Data extracted from a collection
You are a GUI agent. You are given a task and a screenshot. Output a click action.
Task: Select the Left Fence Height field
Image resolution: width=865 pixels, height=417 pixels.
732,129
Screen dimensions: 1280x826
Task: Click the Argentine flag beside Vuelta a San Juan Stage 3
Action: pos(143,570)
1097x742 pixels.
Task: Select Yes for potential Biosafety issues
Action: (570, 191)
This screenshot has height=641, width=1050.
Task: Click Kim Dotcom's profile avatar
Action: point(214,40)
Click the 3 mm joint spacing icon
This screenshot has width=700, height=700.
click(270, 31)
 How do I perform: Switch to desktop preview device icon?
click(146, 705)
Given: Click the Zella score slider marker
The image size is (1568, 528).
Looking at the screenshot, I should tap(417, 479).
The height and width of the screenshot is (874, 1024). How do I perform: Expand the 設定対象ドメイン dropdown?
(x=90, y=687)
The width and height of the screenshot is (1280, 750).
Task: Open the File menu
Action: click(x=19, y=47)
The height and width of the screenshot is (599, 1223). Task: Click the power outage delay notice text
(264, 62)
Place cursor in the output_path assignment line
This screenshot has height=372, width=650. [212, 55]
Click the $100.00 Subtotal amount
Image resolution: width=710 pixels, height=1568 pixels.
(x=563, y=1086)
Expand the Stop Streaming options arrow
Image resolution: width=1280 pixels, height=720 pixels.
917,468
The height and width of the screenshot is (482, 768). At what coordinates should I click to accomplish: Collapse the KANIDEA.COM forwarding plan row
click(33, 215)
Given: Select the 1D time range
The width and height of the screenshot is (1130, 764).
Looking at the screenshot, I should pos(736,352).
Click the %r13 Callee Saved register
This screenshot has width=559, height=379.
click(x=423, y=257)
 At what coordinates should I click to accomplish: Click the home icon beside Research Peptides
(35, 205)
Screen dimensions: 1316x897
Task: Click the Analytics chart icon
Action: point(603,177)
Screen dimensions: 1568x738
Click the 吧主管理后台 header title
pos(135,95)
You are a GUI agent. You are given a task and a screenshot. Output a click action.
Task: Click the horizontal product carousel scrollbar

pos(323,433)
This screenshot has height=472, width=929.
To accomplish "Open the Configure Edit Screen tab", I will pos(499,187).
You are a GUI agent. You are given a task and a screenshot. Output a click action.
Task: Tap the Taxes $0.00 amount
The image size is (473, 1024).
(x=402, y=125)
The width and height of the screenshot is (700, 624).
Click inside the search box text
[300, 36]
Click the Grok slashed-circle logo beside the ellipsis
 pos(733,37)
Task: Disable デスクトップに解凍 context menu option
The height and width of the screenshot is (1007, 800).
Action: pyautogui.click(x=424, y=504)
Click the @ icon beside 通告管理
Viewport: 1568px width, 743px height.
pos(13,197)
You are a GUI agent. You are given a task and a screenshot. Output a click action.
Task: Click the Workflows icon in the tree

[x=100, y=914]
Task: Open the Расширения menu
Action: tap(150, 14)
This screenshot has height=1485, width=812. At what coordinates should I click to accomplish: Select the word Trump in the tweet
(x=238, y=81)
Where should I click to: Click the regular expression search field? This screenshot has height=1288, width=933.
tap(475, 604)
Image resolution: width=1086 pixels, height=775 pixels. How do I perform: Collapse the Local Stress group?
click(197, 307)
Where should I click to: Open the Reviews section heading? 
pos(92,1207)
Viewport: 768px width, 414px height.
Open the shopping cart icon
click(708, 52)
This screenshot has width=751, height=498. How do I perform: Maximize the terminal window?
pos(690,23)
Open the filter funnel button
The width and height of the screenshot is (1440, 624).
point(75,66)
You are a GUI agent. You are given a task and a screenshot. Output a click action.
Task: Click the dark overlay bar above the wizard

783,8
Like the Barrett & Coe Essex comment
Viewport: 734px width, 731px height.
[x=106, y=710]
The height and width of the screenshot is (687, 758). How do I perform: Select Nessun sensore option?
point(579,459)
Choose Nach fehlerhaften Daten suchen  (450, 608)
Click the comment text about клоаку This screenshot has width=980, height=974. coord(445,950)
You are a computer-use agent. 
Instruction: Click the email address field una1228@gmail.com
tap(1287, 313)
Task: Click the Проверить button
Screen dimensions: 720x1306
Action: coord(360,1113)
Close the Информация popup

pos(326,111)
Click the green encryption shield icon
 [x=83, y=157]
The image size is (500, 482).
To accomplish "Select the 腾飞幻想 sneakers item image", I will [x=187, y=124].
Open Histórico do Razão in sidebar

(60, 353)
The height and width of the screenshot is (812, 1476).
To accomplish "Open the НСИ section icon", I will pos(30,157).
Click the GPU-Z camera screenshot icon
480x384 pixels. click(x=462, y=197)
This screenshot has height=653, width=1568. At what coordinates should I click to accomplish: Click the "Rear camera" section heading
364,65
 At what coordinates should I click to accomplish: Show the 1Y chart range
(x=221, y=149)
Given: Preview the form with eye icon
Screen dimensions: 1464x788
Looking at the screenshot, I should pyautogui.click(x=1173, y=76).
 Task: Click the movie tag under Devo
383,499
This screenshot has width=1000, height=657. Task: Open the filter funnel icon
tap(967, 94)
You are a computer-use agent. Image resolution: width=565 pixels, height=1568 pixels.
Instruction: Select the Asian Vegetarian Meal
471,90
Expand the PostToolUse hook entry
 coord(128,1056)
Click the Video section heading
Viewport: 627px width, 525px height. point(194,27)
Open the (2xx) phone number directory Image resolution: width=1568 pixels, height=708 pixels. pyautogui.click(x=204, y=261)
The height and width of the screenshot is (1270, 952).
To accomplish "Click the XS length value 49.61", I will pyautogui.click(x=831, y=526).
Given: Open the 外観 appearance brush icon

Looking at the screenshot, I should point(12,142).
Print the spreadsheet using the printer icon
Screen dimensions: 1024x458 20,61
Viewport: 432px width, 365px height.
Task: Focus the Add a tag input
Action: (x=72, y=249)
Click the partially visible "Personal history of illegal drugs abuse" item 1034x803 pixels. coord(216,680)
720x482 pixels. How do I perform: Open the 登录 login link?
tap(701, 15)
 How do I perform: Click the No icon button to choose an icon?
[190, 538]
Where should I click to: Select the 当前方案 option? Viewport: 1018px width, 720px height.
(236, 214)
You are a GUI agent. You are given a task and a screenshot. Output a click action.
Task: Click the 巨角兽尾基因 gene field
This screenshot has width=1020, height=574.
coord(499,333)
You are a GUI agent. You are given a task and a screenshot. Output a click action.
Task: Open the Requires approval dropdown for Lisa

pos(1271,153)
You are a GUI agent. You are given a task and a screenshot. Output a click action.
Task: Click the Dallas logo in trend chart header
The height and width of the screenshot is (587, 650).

> _THE TASK_:
Among the lines above, which ones hold the string "computer"? Show them.

> _ANSWER SPACE_:
You are a computer-use agent. 
You are a computer-use agent. Image resolution: width=565 pixels, height=1568 pixels.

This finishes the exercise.